EXERCISE AIM:
Reproduce the following records line for line, with no changes.

(Records)
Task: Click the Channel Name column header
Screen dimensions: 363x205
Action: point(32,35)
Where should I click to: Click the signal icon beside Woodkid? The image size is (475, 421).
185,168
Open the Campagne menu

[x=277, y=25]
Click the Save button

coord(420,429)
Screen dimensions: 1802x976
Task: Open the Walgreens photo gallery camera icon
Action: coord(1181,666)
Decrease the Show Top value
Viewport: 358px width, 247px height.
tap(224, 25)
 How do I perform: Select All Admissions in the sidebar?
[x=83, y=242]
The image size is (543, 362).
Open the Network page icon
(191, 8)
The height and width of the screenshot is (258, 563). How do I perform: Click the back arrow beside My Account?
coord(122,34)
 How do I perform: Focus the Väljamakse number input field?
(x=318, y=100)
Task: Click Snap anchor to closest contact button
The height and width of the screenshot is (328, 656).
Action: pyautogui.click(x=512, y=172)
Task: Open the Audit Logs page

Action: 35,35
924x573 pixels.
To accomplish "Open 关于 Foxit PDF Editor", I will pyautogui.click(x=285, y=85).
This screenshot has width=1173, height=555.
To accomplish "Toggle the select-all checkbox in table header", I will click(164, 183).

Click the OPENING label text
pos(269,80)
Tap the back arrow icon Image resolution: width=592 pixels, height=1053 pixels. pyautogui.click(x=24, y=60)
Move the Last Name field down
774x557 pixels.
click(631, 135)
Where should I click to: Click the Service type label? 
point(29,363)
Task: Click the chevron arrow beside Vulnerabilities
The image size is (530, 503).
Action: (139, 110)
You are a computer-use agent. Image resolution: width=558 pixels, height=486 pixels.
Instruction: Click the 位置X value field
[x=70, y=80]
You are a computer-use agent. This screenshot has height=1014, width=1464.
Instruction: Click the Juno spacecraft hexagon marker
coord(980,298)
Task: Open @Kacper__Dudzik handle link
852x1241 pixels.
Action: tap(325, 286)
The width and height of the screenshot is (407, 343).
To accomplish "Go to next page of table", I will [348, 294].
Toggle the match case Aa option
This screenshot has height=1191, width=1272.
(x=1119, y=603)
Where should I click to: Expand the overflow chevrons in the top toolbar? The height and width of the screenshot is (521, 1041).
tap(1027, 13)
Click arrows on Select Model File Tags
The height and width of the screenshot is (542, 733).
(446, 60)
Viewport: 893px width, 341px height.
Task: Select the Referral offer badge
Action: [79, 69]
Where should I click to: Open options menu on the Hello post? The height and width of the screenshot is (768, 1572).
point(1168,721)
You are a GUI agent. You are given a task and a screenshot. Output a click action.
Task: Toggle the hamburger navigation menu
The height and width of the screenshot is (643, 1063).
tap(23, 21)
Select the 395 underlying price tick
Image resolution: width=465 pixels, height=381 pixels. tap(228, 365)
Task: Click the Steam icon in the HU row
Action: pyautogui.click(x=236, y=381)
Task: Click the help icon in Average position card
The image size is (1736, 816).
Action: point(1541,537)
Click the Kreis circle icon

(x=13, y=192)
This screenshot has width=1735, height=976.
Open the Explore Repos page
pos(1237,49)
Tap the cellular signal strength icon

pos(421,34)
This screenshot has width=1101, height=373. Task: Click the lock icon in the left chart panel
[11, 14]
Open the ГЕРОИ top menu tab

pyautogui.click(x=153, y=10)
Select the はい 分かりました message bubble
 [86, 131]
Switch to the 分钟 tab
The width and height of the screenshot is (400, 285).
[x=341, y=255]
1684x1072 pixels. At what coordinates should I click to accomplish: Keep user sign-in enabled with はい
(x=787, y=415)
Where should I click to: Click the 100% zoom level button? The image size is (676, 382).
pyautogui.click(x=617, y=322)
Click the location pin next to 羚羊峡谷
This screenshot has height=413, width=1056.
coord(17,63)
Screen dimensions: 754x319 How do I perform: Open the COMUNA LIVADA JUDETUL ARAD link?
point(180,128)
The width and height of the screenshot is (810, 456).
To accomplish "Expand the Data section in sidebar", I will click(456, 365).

RESULT OF THIS EXERCISE:
Task: Click the Channel Name column header
Screen dimensions: 363x205
Action: point(32,35)
Where should I click to: Click the signal icon beside Woodkid? The image size is (475, 421).
185,168
Open the Campagne menu

[x=277, y=25]
Click the Save button

coord(420,429)
Screen dimensions: 1802x976
Task: Open the Walgreens photo gallery camera icon
Action: coord(1181,666)
Decrease the Show Top value
Viewport: 358px width, 247px height.
tap(224, 25)
 How do I perform: Select All Admissions in the sidebar?
[x=83, y=242]
The image size is (543, 362).
Open the Network page icon
(191, 8)
The height and width of the screenshot is (258, 563). How do I perform: Click the back arrow beside My Account?
coord(122,34)
 How do I perform: Focus the Väljamakse number input field?
(x=318, y=100)
Task: Click Snap anchor to closest contact button
The height and width of the screenshot is (328, 656).
Action: pyautogui.click(x=512, y=172)
Task: Open the Audit Logs page

Action: 35,35
924x573 pixels.
To accomplish "Open 关于 Foxit PDF Editor", I will pyautogui.click(x=285, y=85).
This screenshot has width=1173, height=555.
To accomplish "Toggle the select-all checkbox in table header", I will click(164, 183).

Click the OPENING label text
pos(269,80)
Tap the back arrow icon Image resolution: width=592 pixels, height=1053 pixels. pyautogui.click(x=24, y=60)
Move the Last Name field down
774x557 pixels.
click(631, 135)
Where should I click to: Click the Service type label? 
point(29,363)
Task: Click the chevron arrow beside Vulnerabilities
The image size is (530, 503).
Action: (139, 110)
You are a computer-use agent. Image resolution: width=558 pixels, height=486 pixels.
Instruction: Click the 位置X value field
[x=70, y=80]
You are a computer-use agent. This screenshot has height=1014, width=1464.
Instruction: Click the Juno spacecraft hexagon marker
coord(980,298)
Task: Open @Kacper__Dudzik handle link
852x1241 pixels.
Action: tap(325, 286)
The width and height of the screenshot is (407, 343).
To accomplish "Go to next page of table", I will [348, 294].
Toggle the match case Aa option
This screenshot has height=1191, width=1272.
(x=1119, y=603)
Where should I click to: Expand the overflow chevrons in the top toolbar? The height and width of the screenshot is (521, 1041).
tap(1027, 13)
Click arrows on Select Model File Tags
The height and width of the screenshot is (542, 733).
(446, 60)
Viewport: 893px width, 341px height.
Task: Select the Referral offer badge
Action: [79, 69]
Where should I click to: Open options menu on the Hello post? The height and width of the screenshot is (768, 1572).
point(1168,721)
You are a GUI agent. You are given a task and a screenshot. Output a click action.
Task: Toggle the hamburger navigation menu
The height and width of the screenshot is (643, 1063).
tap(23, 21)
Select the 395 underlying price tick
Image resolution: width=465 pixels, height=381 pixels. tap(228, 365)
Task: Click the Steam icon in the HU row
Action: pyautogui.click(x=236, y=381)
Task: Click the help icon in Average position card
The image size is (1736, 816).
Action: point(1541,537)
Click the Kreis circle icon

(x=13, y=192)
This screenshot has width=1735, height=976.
Open the Explore Repos page
pos(1237,49)
Tap the cellular signal strength icon

pos(421,34)
This screenshot has width=1101, height=373. Task: Click the lock icon in the left chart panel
[11, 14]
Open the ГЕРОИ top menu tab

pyautogui.click(x=153, y=10)
Select the はい 分かりました message bubble
 [86, 131]
Switch to the 分钟 tab
The width and height of the screenshot is (400, 285).
[x=341, y=255]
1684x1072 pixels. At what coordinates should I click to accomplish: Keep user sign-in enabled with はい
(x=787, y=415)
Where should I click to: Click the 100% zoom level button? The image size is (676, 382).
pyautogui.click(x=617, y=322)
Click the location pin next to 羚羊峡谷
This screenshot has height=413, width=1056.
coord(17,63)
Screen dimensions: 754x319 How do I perform: Open the COMUNA LIVADA JUDETUL ARAD link?
point(180,128)
The width and height of the screenshot is (810, 456).
To accomplish "Expand the Data section in sidebar", I will click(456, 365).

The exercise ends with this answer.